Goal of the exercise. At the line containing "Image resolution: width=1024", begin setting down the entries exactly, and stop only after the last line.

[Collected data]
=== Section Start ===
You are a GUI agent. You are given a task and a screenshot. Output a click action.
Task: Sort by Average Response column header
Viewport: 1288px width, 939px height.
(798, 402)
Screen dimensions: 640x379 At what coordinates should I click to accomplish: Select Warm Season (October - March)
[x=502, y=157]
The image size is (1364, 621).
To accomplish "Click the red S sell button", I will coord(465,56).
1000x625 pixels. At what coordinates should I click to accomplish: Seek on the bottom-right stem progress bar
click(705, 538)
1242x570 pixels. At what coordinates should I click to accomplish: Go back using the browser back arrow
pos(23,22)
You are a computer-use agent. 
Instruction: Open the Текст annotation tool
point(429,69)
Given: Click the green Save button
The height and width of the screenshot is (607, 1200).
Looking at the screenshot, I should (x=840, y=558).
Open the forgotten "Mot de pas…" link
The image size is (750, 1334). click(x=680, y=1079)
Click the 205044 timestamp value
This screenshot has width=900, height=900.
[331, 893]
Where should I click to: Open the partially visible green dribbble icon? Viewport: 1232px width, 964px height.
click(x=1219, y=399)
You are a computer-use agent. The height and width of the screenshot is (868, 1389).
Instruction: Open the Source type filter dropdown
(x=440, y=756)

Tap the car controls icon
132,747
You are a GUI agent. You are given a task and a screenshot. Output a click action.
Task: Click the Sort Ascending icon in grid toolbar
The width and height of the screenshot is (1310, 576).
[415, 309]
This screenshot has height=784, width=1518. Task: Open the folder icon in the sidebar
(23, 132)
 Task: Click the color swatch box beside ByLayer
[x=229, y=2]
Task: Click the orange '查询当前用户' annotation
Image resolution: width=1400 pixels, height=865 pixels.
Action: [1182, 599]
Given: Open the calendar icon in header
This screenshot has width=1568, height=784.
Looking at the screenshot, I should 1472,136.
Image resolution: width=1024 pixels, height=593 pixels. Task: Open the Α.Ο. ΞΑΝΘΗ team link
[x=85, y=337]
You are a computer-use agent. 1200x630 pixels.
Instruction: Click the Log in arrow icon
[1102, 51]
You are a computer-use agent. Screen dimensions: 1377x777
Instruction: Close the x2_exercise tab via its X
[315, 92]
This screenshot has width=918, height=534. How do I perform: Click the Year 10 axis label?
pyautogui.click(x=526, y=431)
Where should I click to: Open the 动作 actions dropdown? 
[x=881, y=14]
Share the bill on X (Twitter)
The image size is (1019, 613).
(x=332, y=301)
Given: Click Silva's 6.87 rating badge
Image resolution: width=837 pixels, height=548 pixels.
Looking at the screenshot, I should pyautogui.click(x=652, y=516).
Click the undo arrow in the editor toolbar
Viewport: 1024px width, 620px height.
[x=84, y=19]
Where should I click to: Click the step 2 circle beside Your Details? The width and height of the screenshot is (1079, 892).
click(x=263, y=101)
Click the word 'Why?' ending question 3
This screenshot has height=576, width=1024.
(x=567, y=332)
=== Section End ===
Completed task.
Image resolution: width=1024 pixels, height=593 pixels. Task: Open the Α.Ο. ΞΑΝΘΗ team link
[x=85, y=337]
You are a computer-use agent. 1200x630 pixels.
Instruction: Click the Log in arrow icon
[1102, 51]
You are a computer-use agent. Screen dimensions: 1377x777
Instruction: Close the x2_exercise tab via its X
[315, 92]
This screenshot has width=918, height=534. How do I perform: Click the Year 10 axis label?
pyautogui.click(x=526, y=431)
Where should I click to: Open the 动作 actions dropdown? 
[x=881, y=14]
Share the bill on X (Twitter)
The image size is (1019, 613).
(x=332, y=301)
Given: Click Silva's 6.87 rating badge
Image resolution: width=837 pixels, height=548 pixels.
Looking at the screenshot, I should pyautogui.click(x=652, y=516).
Click the undo arrow in the editor toolbar
Viewport: 1024px width, 620px height.
[x=84, y=19]
Where should I click to: Click the step 2 circle beside Your Details? The width and height of the screenshot is (1079, 892).
click(x=263, y=101)
Click the word 'Why?' ending question 3
This screenshot has height=576, width=1024.
(x=567, y=332)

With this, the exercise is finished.